For me, 9/11 still manages to shock and move me like it did ten years ago. The visceral power of the images and emotion of the stories of that fateful day has not been lost over the past decade. The pain is still raw in New York and this translates across the Atlantic quite readily – I’ve been searching for a suitable post to mark the anniversary and I think I’ve found it.
Pentagram are a world-famous design company and they produce specially printed materials to promote themselves and these are always pretty special. Here’s what they created to commemorate the tenth 9/11 anniversary, it’s stunning.
Starting in 1978, Judith Turner began photographing the twin towers of the recently completed World Trade Center.
Turner, whose iconic images helped to establish the reputations of the generation of postwar modernist architects that included Richard Meier, Charles Gwathmey and Peter Eisenman, was taken with the structural simplicity and abstract beauty of architect Minoru Yamasaki’s masterwork. Turner returned to the World Trade Center repeatedly over the next decade, conducting a personal project to document the towers’ elemental forms against the sky and in the surface reflections of surrounding buildings.

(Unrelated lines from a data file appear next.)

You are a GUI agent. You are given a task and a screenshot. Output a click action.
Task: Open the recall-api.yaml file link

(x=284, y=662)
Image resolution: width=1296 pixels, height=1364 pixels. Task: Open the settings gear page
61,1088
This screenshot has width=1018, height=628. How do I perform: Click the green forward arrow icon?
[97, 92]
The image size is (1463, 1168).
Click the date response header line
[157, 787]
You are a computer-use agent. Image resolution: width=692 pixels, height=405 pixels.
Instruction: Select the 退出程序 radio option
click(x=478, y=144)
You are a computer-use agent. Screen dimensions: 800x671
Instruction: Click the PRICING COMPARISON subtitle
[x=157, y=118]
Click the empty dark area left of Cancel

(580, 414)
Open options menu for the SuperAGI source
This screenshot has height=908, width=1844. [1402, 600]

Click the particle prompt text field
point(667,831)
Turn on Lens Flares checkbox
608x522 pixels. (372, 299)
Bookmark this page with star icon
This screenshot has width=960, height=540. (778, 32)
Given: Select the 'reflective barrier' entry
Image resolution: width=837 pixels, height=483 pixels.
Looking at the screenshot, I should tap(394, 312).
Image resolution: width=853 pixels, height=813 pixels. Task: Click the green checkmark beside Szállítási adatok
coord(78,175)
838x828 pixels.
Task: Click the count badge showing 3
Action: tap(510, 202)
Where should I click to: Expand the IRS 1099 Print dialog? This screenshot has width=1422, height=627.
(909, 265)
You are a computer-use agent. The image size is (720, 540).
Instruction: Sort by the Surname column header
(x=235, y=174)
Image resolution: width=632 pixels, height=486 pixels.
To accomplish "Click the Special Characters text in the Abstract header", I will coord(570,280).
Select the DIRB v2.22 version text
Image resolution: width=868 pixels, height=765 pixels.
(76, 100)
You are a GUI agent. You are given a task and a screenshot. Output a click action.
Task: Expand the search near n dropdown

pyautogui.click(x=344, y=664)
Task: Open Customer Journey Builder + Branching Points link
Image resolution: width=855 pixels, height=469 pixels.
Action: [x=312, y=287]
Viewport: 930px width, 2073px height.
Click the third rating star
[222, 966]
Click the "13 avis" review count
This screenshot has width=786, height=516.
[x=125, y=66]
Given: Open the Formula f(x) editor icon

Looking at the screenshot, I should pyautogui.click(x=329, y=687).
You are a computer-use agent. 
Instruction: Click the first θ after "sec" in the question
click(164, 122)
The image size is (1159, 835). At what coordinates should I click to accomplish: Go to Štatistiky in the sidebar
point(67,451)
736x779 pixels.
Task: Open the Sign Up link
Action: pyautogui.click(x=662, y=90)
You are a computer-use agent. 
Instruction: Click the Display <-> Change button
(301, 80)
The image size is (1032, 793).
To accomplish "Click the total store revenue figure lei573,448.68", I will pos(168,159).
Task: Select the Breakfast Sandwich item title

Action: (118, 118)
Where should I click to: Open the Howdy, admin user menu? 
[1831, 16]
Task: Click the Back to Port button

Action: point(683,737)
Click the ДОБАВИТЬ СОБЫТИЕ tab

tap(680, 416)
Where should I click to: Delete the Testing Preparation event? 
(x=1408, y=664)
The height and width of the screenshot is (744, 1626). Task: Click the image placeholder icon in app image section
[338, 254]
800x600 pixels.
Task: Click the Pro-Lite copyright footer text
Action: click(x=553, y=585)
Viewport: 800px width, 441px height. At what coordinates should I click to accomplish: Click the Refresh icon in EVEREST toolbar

To mark the tenth anniversary of the destruction of the World Trade Center, 23 of these images have been published for the first time in Pentagram Papers 41: WTC. The suite of images is accompanied by a preface by legendary tightrope artist Philippe Petit. (On August 7, 1974, Petit walked a high wire illegally stretched between the twin towers, a feat chronicled in his book To Reach the Clouds, the basis of the 2008 Academy Award-winning documentary Man on Wire, as well as an upcoming feature film, The Walk.)
The Pentagram Papers series has been privately published since 1974 for the firm’s friends and colleagues. For this special edition, a limited number of copies are available for $20 each, with all proceeds to be donated to the National September 11 Memorial and Museum. Contact info@pentagram.com for details.
Footnote: Although I visited New York a couple of times before 9/11, I never went up WTC. Both times I went, work colleagues implored me to do it ‘because we live her and never have the time’. Both times I ran out of time and never went to the top. I visited New York a few weeks after 9/11 and surveying the hole in the ground that was Ground Zero, wished I’d found the time to go to the top of the magnificent towers.